- **What needs to be done**
Give the records again, word for word.

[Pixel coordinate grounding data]

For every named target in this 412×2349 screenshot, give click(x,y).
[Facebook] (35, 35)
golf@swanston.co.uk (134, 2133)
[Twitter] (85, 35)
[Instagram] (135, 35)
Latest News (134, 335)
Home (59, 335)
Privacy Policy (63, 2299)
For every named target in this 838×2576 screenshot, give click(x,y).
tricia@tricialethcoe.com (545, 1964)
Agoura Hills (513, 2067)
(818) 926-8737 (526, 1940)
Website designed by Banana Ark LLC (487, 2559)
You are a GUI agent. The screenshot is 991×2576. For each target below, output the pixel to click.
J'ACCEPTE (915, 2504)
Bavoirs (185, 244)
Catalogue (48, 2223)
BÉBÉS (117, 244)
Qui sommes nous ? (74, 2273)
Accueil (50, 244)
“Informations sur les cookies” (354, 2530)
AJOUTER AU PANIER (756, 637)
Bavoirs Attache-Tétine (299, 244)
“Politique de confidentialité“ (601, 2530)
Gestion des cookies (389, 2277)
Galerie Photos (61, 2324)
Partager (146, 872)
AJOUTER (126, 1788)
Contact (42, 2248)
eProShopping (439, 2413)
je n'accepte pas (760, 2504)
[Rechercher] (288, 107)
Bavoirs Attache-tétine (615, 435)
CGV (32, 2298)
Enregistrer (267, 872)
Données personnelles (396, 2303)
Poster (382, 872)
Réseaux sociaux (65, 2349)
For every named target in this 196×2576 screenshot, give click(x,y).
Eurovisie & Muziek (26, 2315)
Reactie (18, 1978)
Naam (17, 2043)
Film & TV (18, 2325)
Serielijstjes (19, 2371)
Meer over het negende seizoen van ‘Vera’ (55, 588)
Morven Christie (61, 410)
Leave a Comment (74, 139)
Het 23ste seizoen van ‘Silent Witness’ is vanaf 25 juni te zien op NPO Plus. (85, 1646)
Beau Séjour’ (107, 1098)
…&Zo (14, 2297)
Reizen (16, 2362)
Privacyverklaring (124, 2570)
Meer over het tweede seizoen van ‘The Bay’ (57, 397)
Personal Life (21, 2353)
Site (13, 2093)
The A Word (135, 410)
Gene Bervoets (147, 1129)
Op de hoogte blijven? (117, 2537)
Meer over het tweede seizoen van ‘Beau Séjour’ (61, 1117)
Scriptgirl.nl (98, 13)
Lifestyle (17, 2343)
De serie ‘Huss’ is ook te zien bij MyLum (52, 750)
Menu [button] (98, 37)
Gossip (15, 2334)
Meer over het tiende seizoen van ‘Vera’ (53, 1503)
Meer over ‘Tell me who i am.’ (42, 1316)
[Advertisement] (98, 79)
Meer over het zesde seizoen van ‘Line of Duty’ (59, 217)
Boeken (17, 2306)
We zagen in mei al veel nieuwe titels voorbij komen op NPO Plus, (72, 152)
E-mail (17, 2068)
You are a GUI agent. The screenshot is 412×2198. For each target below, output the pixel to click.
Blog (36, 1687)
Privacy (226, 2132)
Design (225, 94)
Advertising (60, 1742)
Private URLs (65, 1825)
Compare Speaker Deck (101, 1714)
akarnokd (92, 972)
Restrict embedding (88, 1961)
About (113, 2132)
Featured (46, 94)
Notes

- **Answer for the task**
For every named target in this 412×2349 screenshot, give click(x,y).
[Facebook] (35, 35)
golf@swanston.co.uk (134, 2133)
[Twitter] (85, 35)
[Instagram] (135, 35)
Latest News (134, 335)
Home (59, 335)
Privacy Policy (63, 2299)
For every named target in this 838×2576 screenshot, give click(x,y).
tricia@tricialethcoe.com (545, 1964)
Agoura Hills (513, 2067)
(818) 926-8737 (526, 1940)
Website designed by Banana Ark LLC (487, 2559)
You are a GUI agent. The screenshot is 991×2576. For each target below, output the pixel to click.
J'ACCEPTE (915, 2504)
Bavoirs (185, 244)
Catalogue (48, 2223)
BÉBÉS (117, 244)
Qui sommes nous ? (74, 2273)
Accueil (50, 244)
“Informations sur les cookies” (354, 2530)
AJOUTER AU PANIER (756, 637)
Bavoirs Attache-Tétine (299, 244)
“Politique de confidentialité“ (601, 2530)
Gestion des cookies (389, 2277)
Galerie Photos (61, 2324)
Partager (146, 872)
AJOUTER (126, 1788)
Contact (42, 2248)
eProShopping (439, 2413)
je n'accepte pas (760, 2504)
[Rechercher] (288, 107)
Bavoirs Attache-tétine (615, 435)
CGV (32, 2298)
Enregistrer (267, 872)
Données personnelles (396, 2303)
Poster (382, 872)
Réseaux sociaux (65, 2349)
For every named target in this 196×2576 screenshot, give click(x,y).
Eurovisie & Muziek (26, 2315)
Reactie (18, 1978)
Naam (17, 2043)
Film & TV (18, 2325)
Serielijstjes (19, 2371)
Meer over het negende seizoen van ‘Vera’ (55, 588)
Morven Christie (61, 410)
Leave a Comment (74, 139)
Het 23ste seizoen van ‘Silent Witness’ is vanaf 25 juni te zien op NPO Plus. (85, 1646)
Beau Séjour’ (107, 1098)
…&Zo (14, 2297)
Reizen (16, 2362)
Privacyverklaring (124, 2570)
Meer over het tweede seizoen van ‘The Bay’ (57, 397)
Personal Life (21, 2353)
Site (13, 2093)
The A Word (135, 410)
Gene Bervoets (147, 1129)
Op de hoogte blijven? (117, 2537)
Meer over het tweede seizoen van ‘Beau Séjour’ (61, 1117)
Scriptgirl.nl (98, 13)
Lifestyle (17, 2343)
De serie ‘Huss’ is ook te zien bij MyLum (52, 750)
Menu [button] (98, 37)
Gossip (15, 2334)
Meer over het tiende seizoen van ‘Vera’ (53, 1503)
Meer over ‘Tell me who i am.’ (42, 1316)
[Advertisement] (98, 79)
Meer over het zesde seizoen van ‘Line of Duty’ (59, 217)
Boeken (17, 2306)
We zagen in mei al veel nieuwe titels voorbij komen op NPO Plus, (72, 152)
E-mail (17, 2068)
You are a GUI agent. The screenshot is 412×2198. For each target below, output the pixel to click.
Blog (36, 1687)
Privacy (226, 2132)
Design (225, 94)
Advertising (60, 1742)
Private URLs (65, 1825)
Compare Speaker Deck (101, 1714)
akarnokd (92, 972)
Restrict embedding (88, 1961)
About (113, 2132)
Featured (46, 94)
Notes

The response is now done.